_Exercise text_.
---
Donating DNA to Change the Future of Health Care
Stories - Sep 20 2017
By Mary Sawyers
Launched in 2016, the KP Research Bank is positioned to become one of the world’s most important resources for genetic research.
Now there’s a new benefit to being a Kaiser Permanente member: the opportunity to shape the future of health care by helping researchers understand how our genes, environment, and behavior interact to influence our risk for diseases such as cancer, cardiovascular disease, diabetes, mental illness, and obesity.
These discoveries will be made possible by the KP Research Bank, a massive repository of health data and biological samples.
Formal recruitment efforts for the KP Research Bank began in 2016, with a goal of signing up 500,000 members from all eight KP regions. Volunteers provide a blood sample, sign a consent form, and fill out a survey that takes about 20 minutes. As of August, the bank had collected over 270,000 blood samples, many of which came from Kaiser Permanente’s existing biobank in Northern California. In the Northwest region, more than 7,800 members have signed up, and researchers want to recruit another 10,000 members over the next year and a half.
An Altruistic Endeavor
While KP members who sign up for the KP Research Bank won’t receive information about their own blood sample, they have the satisfaction of knowing that their DNA could provide the key to understanding what factors make people more likely to develop certain diseases, or why some people with a genetic mutation develop diseases while others with the same mutation don’t.
---
_Instructions_.
1. The article on the KP Research Bank says members who sign up won't receive information about their own blood sample. What does it say they gain from taking part anyway? Answer in one to three sentences.
2. According to the article on the KP Research Bank, how many members did formal recruitment aim to sign up?

_Input data_.
---
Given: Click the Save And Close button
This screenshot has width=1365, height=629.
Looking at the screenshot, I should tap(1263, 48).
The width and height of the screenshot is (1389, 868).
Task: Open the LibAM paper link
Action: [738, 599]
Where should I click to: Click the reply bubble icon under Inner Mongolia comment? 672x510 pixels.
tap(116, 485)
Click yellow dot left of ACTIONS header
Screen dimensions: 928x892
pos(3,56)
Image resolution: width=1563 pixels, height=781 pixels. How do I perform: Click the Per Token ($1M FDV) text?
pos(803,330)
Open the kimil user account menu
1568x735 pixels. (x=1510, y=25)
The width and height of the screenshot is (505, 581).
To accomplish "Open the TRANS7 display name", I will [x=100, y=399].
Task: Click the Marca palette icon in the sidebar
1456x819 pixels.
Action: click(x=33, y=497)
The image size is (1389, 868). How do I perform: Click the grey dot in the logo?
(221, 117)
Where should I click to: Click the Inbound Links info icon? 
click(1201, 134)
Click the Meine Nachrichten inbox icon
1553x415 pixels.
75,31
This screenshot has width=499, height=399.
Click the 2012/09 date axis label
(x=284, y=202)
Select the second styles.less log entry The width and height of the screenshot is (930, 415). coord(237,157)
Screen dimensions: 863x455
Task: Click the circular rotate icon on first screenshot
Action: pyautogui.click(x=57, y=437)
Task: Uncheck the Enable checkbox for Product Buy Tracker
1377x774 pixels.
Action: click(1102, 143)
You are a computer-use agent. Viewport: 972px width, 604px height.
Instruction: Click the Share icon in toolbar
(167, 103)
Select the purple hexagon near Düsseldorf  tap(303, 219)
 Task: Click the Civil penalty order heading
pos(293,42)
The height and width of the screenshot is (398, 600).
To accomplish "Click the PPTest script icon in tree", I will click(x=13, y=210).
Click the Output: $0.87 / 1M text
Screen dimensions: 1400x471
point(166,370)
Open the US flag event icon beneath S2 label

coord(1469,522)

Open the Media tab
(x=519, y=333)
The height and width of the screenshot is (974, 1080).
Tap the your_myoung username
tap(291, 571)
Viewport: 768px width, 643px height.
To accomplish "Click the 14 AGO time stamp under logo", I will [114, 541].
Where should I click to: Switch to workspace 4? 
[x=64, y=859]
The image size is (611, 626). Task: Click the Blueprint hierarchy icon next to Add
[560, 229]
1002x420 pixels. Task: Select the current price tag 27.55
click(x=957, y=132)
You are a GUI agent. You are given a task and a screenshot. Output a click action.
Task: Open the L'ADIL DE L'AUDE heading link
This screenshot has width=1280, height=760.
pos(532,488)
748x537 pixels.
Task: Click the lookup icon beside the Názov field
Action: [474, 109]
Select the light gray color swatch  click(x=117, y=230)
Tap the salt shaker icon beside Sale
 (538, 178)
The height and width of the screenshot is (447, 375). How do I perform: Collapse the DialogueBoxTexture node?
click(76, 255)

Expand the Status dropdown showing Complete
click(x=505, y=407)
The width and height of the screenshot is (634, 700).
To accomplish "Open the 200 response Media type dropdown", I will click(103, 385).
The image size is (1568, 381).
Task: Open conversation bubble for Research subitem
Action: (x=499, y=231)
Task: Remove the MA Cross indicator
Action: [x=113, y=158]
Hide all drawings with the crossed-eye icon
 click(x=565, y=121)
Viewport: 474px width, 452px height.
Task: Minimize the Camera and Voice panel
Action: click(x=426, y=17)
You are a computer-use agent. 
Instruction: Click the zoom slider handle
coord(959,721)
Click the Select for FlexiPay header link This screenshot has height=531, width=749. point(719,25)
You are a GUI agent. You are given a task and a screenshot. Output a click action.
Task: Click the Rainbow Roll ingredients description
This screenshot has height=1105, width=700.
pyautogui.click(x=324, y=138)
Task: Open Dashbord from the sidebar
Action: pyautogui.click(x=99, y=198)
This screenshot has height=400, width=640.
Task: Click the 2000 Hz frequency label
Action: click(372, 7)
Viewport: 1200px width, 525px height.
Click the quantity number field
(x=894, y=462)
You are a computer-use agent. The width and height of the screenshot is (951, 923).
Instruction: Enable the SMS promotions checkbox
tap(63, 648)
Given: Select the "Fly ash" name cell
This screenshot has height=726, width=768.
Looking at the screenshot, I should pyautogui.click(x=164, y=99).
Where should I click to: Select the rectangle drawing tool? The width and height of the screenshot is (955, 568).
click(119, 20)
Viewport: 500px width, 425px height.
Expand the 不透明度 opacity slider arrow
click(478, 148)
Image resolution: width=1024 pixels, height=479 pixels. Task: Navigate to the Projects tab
---
_Answers by task_.
1. They have the satisfaction of knowing that their DNA could provide the key to understanding what factors make people more likely to develop certain diseases. It could also help explain why some people with a genetic mutation develop diseases while others with the same mutation don't.

2. The goal was 500,000 members from all eight KP regions.